De início, queria escrever sobre o quão desprezíveis são muitos dos comentários que os usuários de redes sociais se julgam no direito de expelir, bem como refletir sobre o que leva os veículos de comunicação (inclusive este) a permitir que eles fiquem ali, ao pé de colunas ou reportagens. Mas decidi não desperdiçar meu tempo nem meu espaço (tão limitados), tampouco minha sabedoria e modéstia (mesmo tão vastas), em assuntos que não sejam os da ordem do dia: "Polícia médica" e Polícia Federal.

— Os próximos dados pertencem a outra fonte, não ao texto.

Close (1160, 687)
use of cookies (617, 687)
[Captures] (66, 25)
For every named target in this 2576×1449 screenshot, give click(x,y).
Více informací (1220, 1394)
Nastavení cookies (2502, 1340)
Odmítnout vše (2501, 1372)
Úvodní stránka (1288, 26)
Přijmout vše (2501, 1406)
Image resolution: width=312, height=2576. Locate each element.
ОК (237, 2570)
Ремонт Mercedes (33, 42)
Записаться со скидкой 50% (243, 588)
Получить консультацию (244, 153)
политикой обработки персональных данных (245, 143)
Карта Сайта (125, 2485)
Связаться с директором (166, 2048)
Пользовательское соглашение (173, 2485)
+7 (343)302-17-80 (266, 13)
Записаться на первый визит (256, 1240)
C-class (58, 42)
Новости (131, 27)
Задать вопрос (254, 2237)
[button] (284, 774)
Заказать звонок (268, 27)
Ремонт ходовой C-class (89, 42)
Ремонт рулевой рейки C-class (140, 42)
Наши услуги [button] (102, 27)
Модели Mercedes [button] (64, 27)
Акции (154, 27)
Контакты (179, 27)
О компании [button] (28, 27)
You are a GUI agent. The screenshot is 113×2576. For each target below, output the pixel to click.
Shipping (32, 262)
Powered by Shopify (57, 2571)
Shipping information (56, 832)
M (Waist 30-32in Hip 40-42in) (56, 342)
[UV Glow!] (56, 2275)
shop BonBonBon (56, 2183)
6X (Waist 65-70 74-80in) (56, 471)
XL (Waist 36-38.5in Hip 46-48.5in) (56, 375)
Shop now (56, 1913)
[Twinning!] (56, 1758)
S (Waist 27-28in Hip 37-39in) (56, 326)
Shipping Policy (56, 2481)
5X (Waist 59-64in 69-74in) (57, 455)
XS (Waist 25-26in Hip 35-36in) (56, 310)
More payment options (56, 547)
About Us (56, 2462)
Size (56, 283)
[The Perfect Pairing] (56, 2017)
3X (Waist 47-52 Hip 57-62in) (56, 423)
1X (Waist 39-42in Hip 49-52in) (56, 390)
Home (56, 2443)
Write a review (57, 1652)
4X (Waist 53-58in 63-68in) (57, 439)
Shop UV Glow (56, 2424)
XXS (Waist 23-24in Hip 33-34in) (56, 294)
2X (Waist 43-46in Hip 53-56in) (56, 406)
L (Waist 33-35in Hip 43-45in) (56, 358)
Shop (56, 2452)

O conceito de "polícia médica" foi forjado na Prússia. Quem o cunhou foi o médico Wolfgang Rau em 1764. Mas as regras que definiram sua aplicação só surgiram 15 anos depois, em 1779, nos seis volumes de Vollständigen Medicinischen Polizei, obra de Johan Peter Frank. O livro estabeleceu os preceitos que, pelo menos em tese _ e dentro da lei _. permitiriam ao Estado não só colher as informações sobre seus cidadãos como estabelecer regras rígidas durante crises de saúde pública. Regras como o confinamento, que seriam válidas para todos, inclusive Frederico, o Grande.
Considerando-se "o primeiro servo do Estado", o grande Frederico acreditava que o objetivo primordial da administração pública era "a boa ordem". E que a única forma de alcançá-la era por meio de polizei. Derivada do grego politeia, a palavra polizei tem sentido ambíguo: é uma mescla de polícia e política e implica o poder de intervenção do Estado na vida dos cidadãos.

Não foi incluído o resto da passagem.